Start at the line that contains "Task: Toggle chart to 销量 view" and stop after the line that contains "click(362, 15)". Rewrite those items, changing "Toggle" to "Switch" with everything else kept the same, and leave the pictures out.

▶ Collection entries
· · · ·

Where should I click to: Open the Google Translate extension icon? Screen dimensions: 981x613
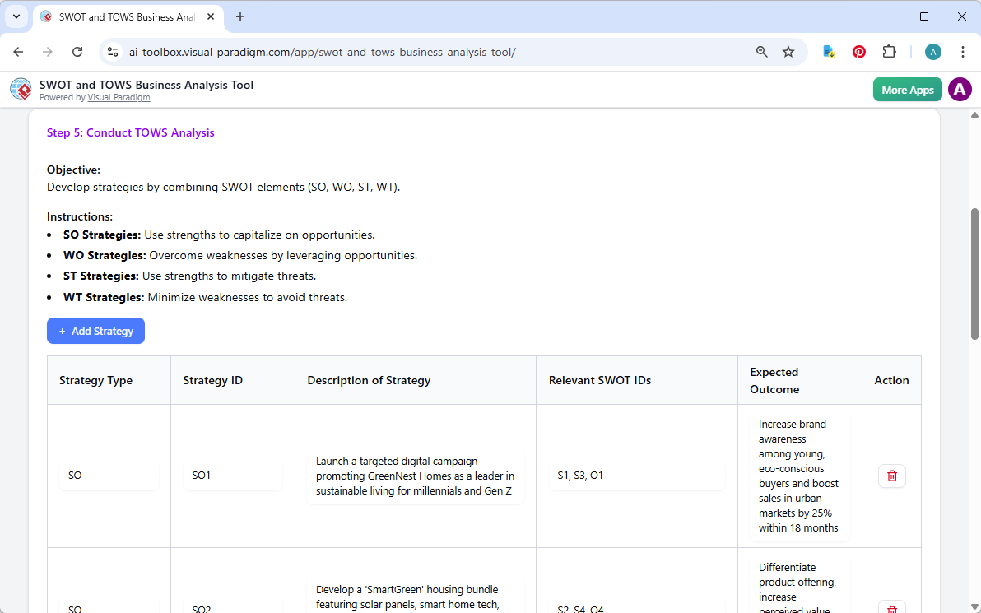point(828,51)
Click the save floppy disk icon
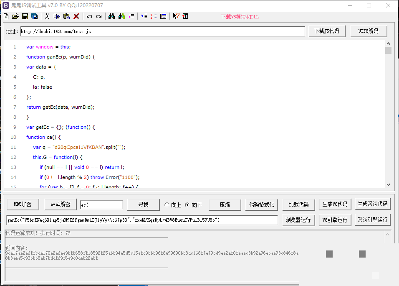399x286 pixels. [25, 16]
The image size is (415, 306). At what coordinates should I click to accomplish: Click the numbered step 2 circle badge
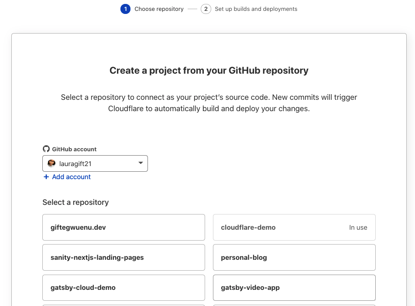pyautogui.click(x=206, y=9)
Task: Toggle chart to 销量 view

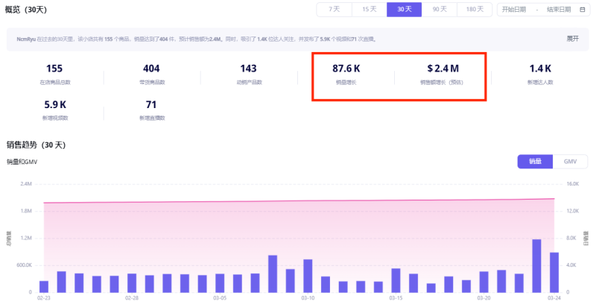Action: 535,161
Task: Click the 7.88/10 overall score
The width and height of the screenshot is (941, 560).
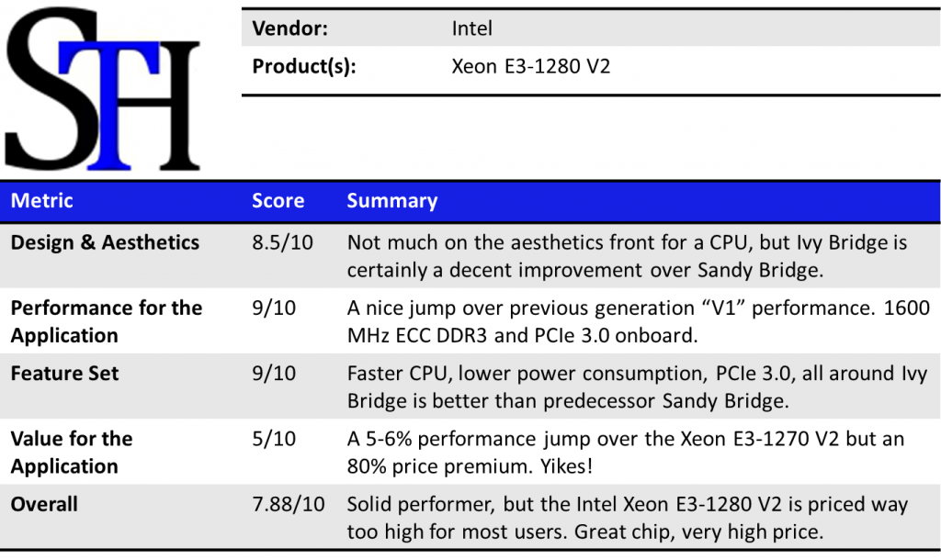Action: (289, 504)
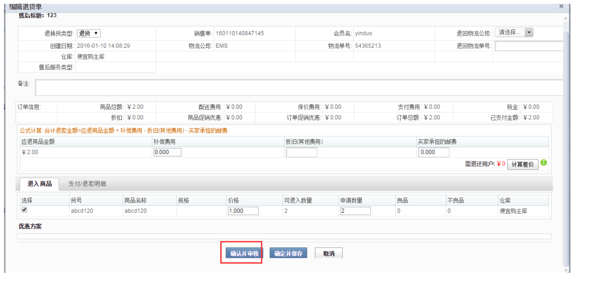点击买家承担的邮费输入框

(433, 152)
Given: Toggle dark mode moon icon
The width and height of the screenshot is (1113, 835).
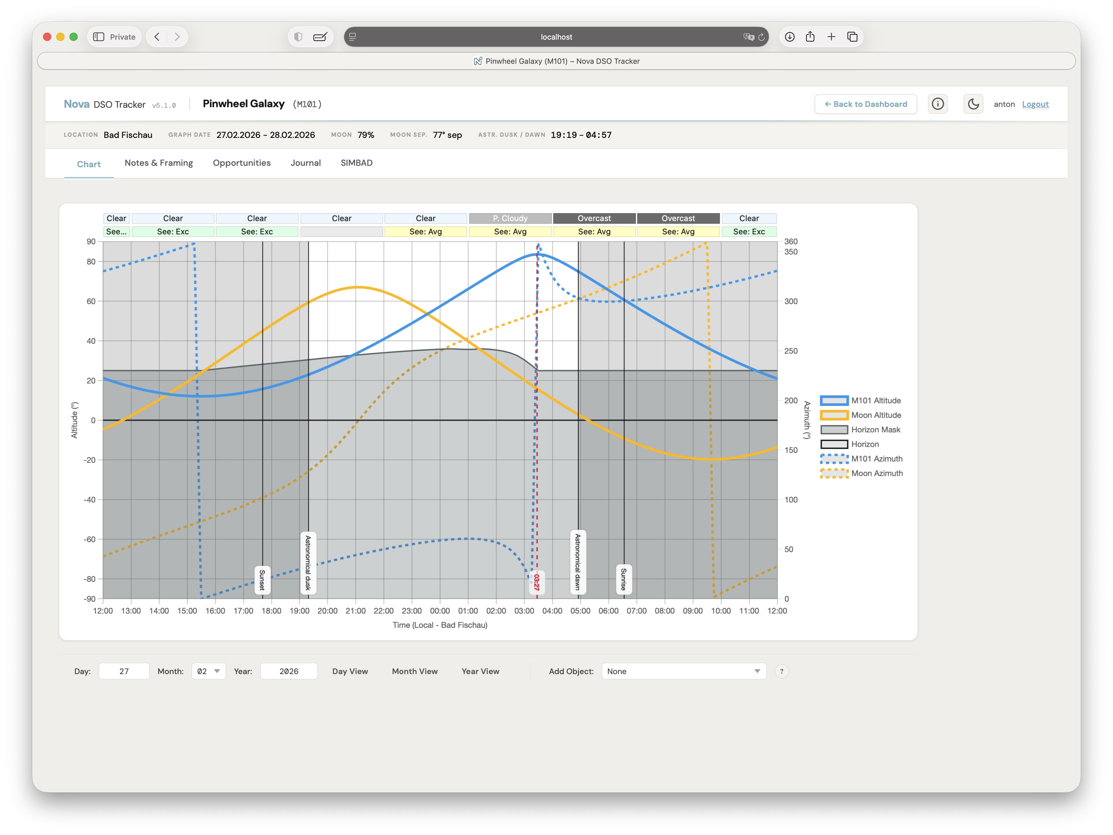Looking at the screenshot, I should coord(973,104).
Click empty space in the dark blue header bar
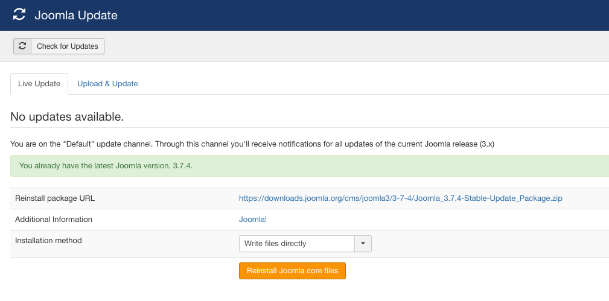 click(362, 15)
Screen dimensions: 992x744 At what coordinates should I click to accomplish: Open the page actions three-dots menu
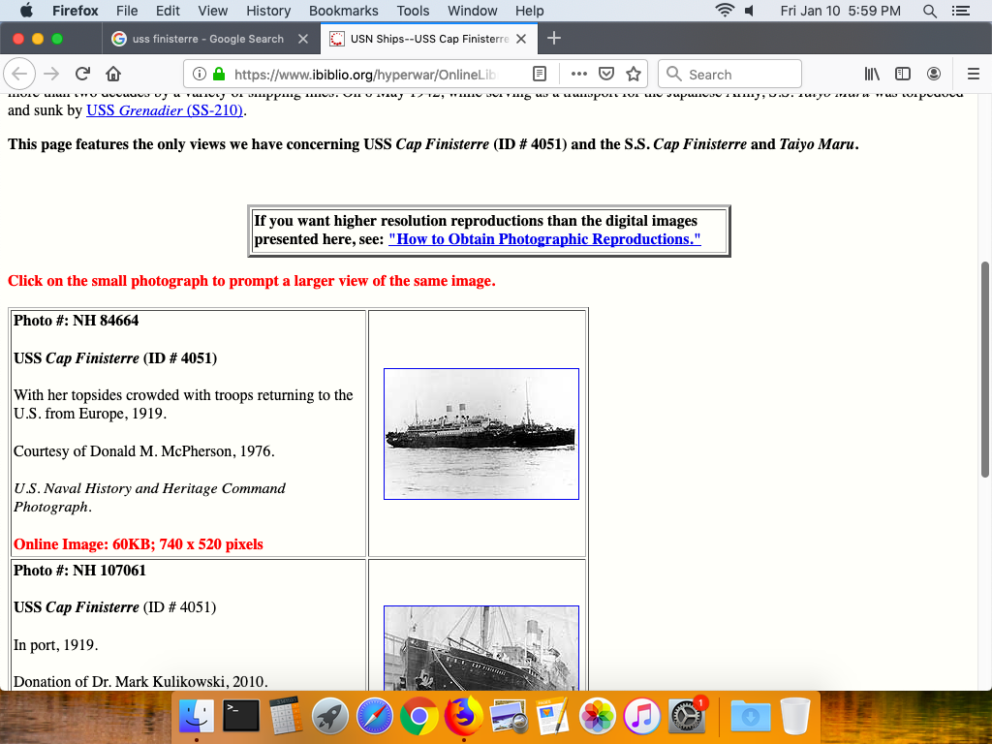point(579,75)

· · · ·

▶ Response to the task
Task: Switch chart to 销量 view

Action: 535,161
Task: Click the 7.88/10 overall score
The width and height of the screenshot is (941, 560).
Action: (289, 504)
点击买家承担的邮费输入框

(433, 152)
Given: Switch dark mode moon icon
The width and height of the screenshot is (1113, 835).
Looking at the screenshot, I should coord(973,104).
Click empty space in the dark blue header bar
 click(362, 15)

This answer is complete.